You are walking across Iowa State's lovely campus on some warm sunny spring day between classes. Two slow-walking students are in front of you, and the traffic coming at you is heavy. You briskly step off the concrete sidewalk and tred on the grass for a few steps, then return to the sidewalk in front of the people you passed. You have just selected for knotweed, created a habitat for the knotweed species-group association to thrive in: compacted and untilled soil.

This selection and habitat can be dramatically seen in the picture left. This is a grass roadway that has pickup truck traffic on it. The trucks have compacted the soil, driving out the less competitive grasses and allowing the knotweeds to take over.

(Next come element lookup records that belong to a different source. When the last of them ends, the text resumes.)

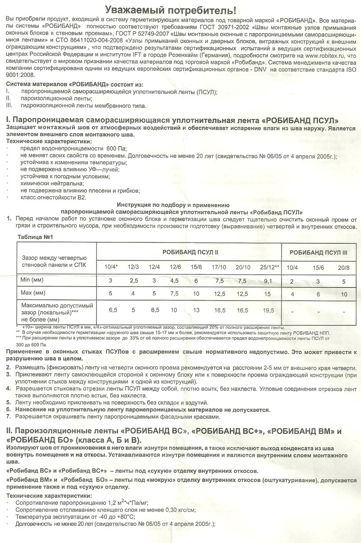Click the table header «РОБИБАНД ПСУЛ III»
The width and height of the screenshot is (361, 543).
click(x=319, y=252)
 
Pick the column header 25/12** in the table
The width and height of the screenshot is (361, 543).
click(x=270, y=267)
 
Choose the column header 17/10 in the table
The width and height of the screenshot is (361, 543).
click(x=219, y=267)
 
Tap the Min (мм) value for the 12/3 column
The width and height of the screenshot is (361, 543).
click(x=134, y=281)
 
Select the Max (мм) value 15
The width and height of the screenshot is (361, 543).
click(x=268, y=294)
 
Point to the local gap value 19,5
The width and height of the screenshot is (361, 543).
click(x=268, y=311)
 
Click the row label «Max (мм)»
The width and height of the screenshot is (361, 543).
click(x=32, y=293)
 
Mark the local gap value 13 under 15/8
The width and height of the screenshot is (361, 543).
click(x=196, y=311)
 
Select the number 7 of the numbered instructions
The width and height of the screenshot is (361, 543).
click(x=9, y=416)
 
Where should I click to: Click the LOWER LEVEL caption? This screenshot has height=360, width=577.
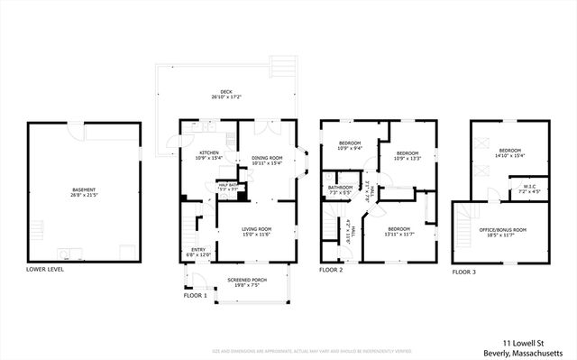[x=44, y=270]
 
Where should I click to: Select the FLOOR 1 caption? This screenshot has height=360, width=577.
[x=195, y=295]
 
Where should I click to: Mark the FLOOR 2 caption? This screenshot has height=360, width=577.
[x=333, y=270]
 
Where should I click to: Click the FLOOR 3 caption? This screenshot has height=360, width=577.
[x=465, y=270]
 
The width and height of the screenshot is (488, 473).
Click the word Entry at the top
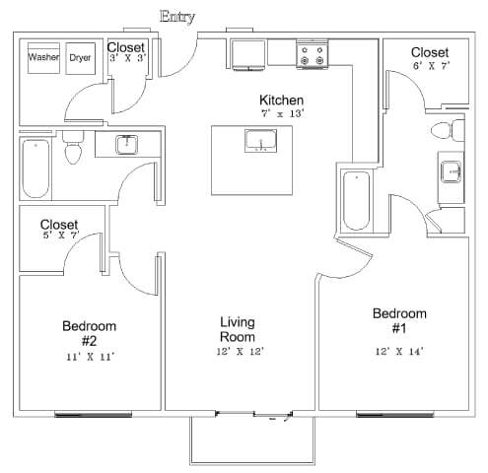tap(177, 16)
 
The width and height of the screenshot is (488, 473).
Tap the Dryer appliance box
tap(80, 58)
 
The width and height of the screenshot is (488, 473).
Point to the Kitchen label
tap(281, 101)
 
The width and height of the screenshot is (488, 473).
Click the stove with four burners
tap(313, 56)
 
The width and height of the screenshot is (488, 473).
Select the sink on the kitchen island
tap(260, 143)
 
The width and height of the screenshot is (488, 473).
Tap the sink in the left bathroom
tap(126, 145)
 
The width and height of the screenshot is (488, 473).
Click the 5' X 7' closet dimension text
tap(58, 236)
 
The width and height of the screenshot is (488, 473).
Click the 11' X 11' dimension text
tap(90, 358)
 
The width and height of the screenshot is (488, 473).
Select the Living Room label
tap(238, 328)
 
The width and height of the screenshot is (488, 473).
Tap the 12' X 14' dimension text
tap(399, 351)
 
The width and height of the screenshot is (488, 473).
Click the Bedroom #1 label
tap(399, 320)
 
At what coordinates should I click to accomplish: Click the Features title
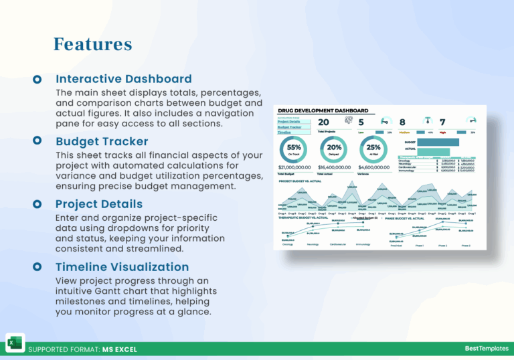pyautogui.click(x=92, y=44)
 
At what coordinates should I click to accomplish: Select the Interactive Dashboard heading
pyautogui.click(x=123, y=79)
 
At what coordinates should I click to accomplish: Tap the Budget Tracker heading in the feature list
pyautogui.click(x=102, y=141)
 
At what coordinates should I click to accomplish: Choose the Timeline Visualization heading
pyautogui.click(x=122, y=266)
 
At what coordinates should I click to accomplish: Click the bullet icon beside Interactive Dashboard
pyautogui.click(x=38, y=79)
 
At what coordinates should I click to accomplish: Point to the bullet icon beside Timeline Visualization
pyautogui.click(x=38, y=266)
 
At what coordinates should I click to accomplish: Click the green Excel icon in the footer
pyautogui.click(x=15, y=343)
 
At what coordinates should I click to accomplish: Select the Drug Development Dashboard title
pyautogui.click(x=323, y=110)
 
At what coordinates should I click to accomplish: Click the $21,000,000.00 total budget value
pyautogui.click(x=294, y=167)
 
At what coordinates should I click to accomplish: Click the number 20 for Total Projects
pyautogui.click(x=323, y=122)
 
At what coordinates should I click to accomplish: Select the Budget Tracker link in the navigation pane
pyautogui.click(x=289, y=127)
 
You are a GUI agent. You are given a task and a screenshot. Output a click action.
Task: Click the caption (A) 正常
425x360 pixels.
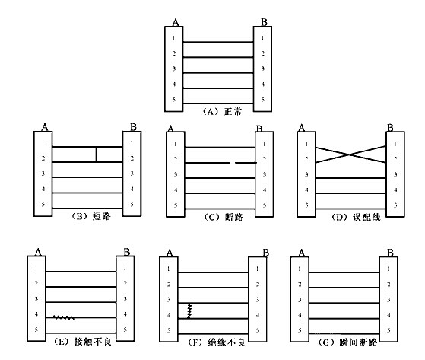222,111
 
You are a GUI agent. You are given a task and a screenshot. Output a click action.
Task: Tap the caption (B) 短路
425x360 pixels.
91,216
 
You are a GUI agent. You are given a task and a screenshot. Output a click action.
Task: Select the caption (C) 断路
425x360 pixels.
224,217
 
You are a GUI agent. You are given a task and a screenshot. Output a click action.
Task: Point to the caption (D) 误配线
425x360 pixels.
356,217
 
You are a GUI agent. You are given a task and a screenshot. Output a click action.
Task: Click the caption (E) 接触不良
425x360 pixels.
81,342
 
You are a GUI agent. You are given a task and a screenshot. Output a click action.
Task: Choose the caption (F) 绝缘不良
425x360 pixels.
217,342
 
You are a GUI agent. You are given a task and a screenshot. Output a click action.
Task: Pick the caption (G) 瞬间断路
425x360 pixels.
347,342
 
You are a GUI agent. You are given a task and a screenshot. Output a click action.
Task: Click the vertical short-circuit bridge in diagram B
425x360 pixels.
96,155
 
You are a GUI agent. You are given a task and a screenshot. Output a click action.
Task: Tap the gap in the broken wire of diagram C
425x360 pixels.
233,163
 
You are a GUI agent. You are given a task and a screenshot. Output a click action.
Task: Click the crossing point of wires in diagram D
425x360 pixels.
350,155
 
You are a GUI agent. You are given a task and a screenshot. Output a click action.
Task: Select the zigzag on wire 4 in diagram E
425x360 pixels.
63,317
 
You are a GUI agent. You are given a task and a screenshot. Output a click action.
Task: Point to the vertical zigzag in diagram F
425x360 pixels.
189,311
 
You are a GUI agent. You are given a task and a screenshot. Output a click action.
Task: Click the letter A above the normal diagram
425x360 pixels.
176,22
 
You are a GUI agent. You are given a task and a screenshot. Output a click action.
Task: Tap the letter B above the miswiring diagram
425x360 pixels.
390,128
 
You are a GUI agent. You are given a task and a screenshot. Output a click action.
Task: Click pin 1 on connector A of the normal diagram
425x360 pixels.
174,38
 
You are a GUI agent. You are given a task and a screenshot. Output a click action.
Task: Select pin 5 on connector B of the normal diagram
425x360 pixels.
262,100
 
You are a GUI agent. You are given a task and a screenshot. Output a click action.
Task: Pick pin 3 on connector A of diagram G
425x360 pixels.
300,300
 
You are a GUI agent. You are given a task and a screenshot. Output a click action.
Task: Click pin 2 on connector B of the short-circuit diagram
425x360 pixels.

The knotweeds usually co-exist as an association of two species, prostrate and erect knotweeds. Prostrate knotweed emerges first, and as it flowers and wanes in the spring and summer, the taller, larger leaved erect knotweed becomes apparent. The picture on the left shows this, the taller, lighter green plants are erect knotweed.


Erect knotweed leaves are broader, more oval (below: left, center), than the slender, smaller prostrate knotweed (below: right) leaves:


Erect knotweed often seems heavily infested with powdery mildew (left), a fungal growth that looks severe but doesn't seem to slow the knotweed down much. Although this might be an approach for biological control, knotweeds are very poor competitors with crop plants, within which they rarely infest.


Prostrate knotweed is very similar to erect knotweed. They differ primarily by leaf shape. Prostrate knotweed leaves are relatively narrow and long (left).

All members of the Smartweed family have a distictive structure at the stem-branch junction called the ochrea (erect, below left; prostrate, below right). The ochrea appears as a membranous sheath enclosing the junction.


Flowers of both erect and prostrate knotweed are very similar (left).